**Exercise details:**
Throughout the listing below, show every line in which "target" occurs.

---- Records supplied

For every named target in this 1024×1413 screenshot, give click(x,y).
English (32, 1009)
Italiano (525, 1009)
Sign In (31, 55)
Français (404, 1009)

--------
---- Records supplied

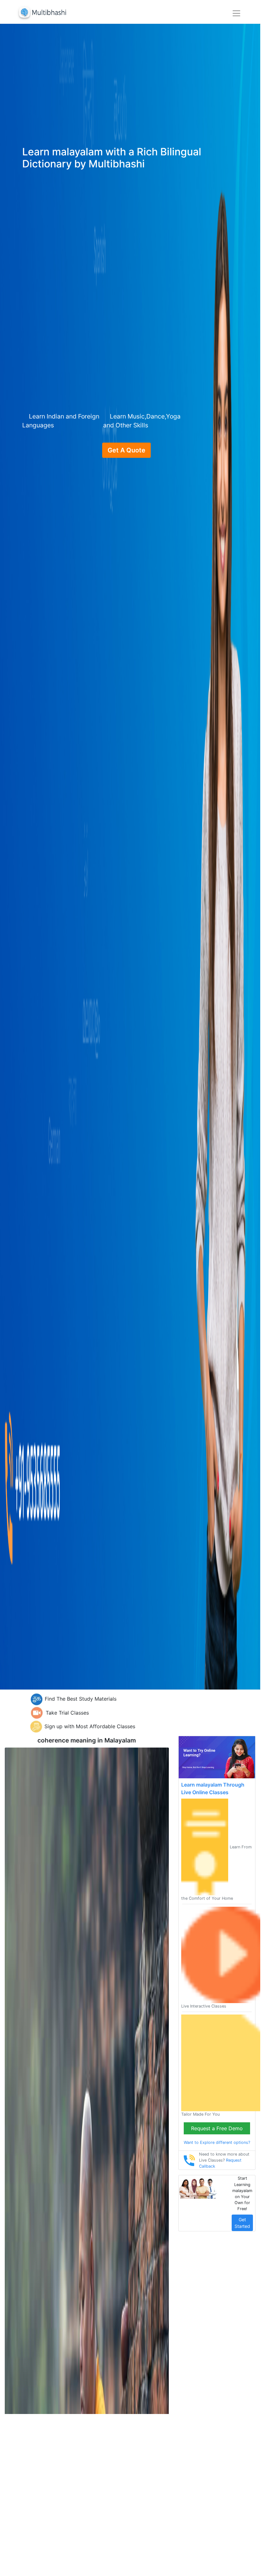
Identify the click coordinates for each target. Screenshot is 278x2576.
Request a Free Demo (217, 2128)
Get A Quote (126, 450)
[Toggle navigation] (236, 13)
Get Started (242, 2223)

--------

**Worked solution:**
For every named target in this 1024×1413 screenshot, give click(x,y).
Identify the click coordinates for each target. Screenshot is 278x2576.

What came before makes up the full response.